Eight medical students were attached to the establishment, of whom four occupied apartments with a northern exposure, and four were lodged in rooms with a southern exposure. The four whose rooms were exposed to the north were attacked, the four whose rooms were not thus exposed escaped.
The manager, also, who slept in a room above that of the students looking to the north, was attacked: his family, whose rooms looked to the south, escaped.
Men, after some difficulty and delay, were employed to remove the filth and drain the ravine, the whole surface of which, after having been thoroughly cleansed by a stream of water, was thickly covered with lime, over which was put a deep stratum of earth. The men employed in this work were attacked with cholera, as were some of the several inmates of the almshouse who had been dispersed throughout Baltimore, but the disease did not spread to any other persons in the city. From the 25th of July, the day on which the drainage was completed, the disease suddenly declined from 11 the day previous, to 3, and, by the 9th of August, had entirely disappeared.
In the case of Baltimore, and the Baltimore almshouse, a neglected spot was severely visited by the pestilence, while, by well-directed exertion, an entire city escaped. In our own country an instance has lately occurred (1854) in which, by similar exertion, a particular spot escaped, while a populous town was devastated by the plague.
No town in Great Britain has ever been so severely visited by cholera as Newcastle, yet the garrison of Newcastle has wholly escaped.
The barracks in which the garrison of Newcastle is quartered are situated about three-quarters of a mile from the centre of the town. In houses at distances varying from 20 to 200 yards of the barrack gates, numerous deaths from cholera took place, and in a village 250 yards from the barracks the pestilence prevailed to a frightful extent for many days, numbering one or more victims in almost every cottage.

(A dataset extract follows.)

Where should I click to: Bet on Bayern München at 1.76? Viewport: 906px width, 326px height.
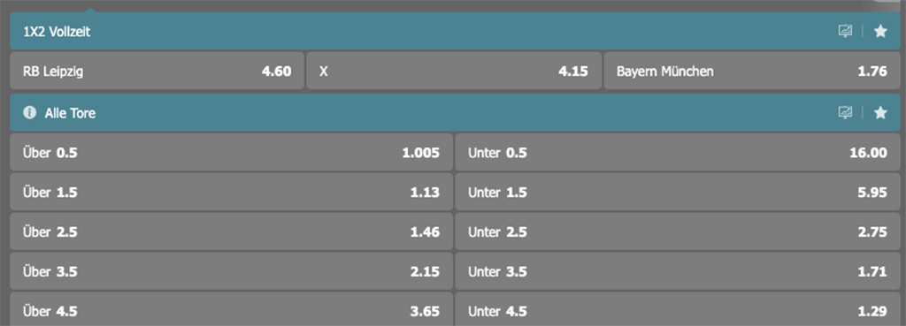point(752,72)
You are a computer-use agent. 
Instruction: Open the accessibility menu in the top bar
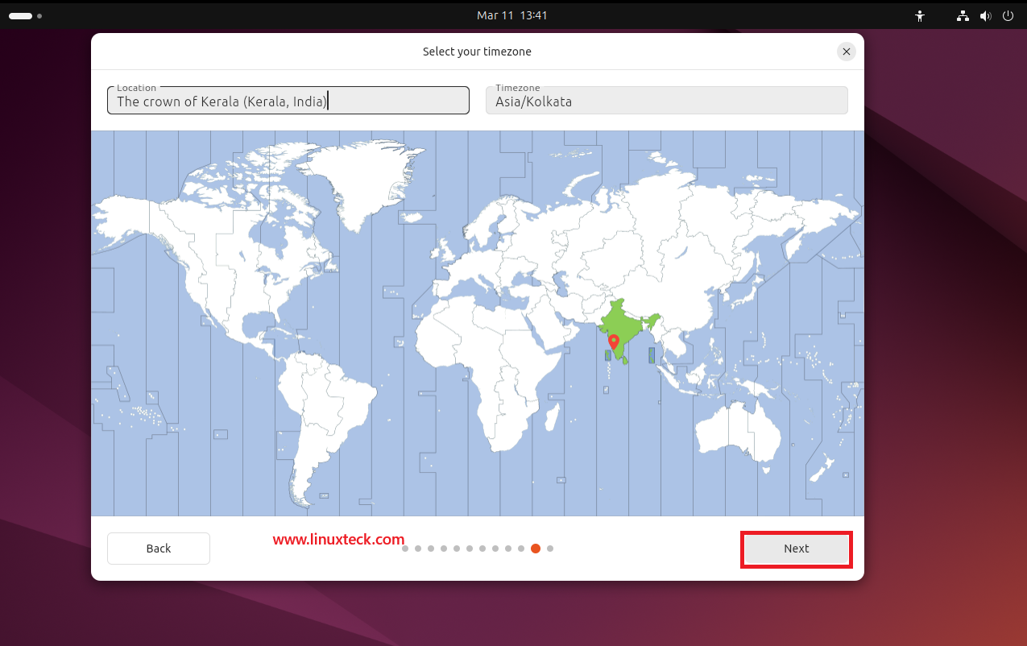point(919,15)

On the outbreak of the pestilence in the town, the medical officers of the garrison, with the sanction and assistance of their superior officers, exerted themselves with great promptitude and energy to carry into effect all the means at their command, calculated to lessen the severity of an attack from which they could not hope altogether to escape. The sewers, drains, privies, and ashpits were thoroughly cleansed; all accumulations of filth were removed; the spots where such filth had been collected were purified; the freest possible ventilation was established day and night in living and sleeping rooms; overcrowding was guarded against; the diet of the residents was, as far as practicable, regulated; the men were strictly confined to barracks after evening roll-call, and were forbidden to go into the low and infected parts of the town; amusements were encouraged in the vicinity of the barracks; every endeavour was made to procure a cheerful compliance with the requirements insisted on, without exciting fear; and there was a medical inspection of the men twice, and of the women and children, once daily.
The influence of the epidemic poison upon the troops was demonstrated by the fact that among 519 persons, the total strength of the garrison, there were 451 cases of premonitory diarrhœa, of which 421 were among the 391 men, irrespective of the officers, women, and children, the attacks being in some instances obstinate, and recurring more than once. Yet such was the success of the judicious measures which had been adopted, that no case of cholera occurred within the barracks during the whole period of the epidemic; and every case of diarrhœa was stopped from passing on to the developed stage of the disease: while in Newcastle there were upwards of 4000 attacks, and 1543 deaths.[[31]]
[31]. Results of Sanitary Improvement by Dr Southwood Smith, 1854.